* **WORK ITEM**: Write out, word for word, the line that contains "Instruction: Click the" and each line after it down to the last line of the data below. Include nothing more.

* **SOURCE INFORMATION**:
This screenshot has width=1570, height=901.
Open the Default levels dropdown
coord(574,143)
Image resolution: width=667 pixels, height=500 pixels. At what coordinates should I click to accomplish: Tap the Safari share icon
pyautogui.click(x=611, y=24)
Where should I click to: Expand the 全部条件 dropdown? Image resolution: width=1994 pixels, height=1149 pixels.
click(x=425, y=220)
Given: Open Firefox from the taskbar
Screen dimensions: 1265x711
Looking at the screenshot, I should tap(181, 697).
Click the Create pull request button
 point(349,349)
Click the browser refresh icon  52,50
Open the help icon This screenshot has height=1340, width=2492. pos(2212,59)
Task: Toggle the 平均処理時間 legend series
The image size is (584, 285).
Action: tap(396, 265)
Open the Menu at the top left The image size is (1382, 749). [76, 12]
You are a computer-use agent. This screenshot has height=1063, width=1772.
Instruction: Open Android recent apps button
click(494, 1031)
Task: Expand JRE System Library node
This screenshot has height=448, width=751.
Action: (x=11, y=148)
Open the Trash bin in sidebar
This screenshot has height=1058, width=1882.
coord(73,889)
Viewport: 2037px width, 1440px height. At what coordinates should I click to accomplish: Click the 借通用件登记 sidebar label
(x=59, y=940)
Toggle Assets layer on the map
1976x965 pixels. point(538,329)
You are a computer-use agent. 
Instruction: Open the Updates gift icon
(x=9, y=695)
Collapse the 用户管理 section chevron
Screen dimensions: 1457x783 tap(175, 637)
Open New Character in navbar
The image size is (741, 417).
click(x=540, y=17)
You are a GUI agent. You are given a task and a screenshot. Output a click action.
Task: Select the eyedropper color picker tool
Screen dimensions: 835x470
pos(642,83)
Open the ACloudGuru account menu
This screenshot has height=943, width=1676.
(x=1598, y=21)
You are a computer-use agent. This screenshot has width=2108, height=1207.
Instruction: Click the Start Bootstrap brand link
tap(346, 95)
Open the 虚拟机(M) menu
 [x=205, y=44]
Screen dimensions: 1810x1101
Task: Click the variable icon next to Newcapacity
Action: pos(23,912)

* **ANSWER TO THIS PROBLEM**:
Instruction: Click the Start Bootstrap brand link
tap(346, 95)
Open the 虚拟机(M) menu
 [x=205, y=44]
Screen dimensions: 1810x1101
Task: Click the variable icon next to Newcapacity
Action: pos(23,912)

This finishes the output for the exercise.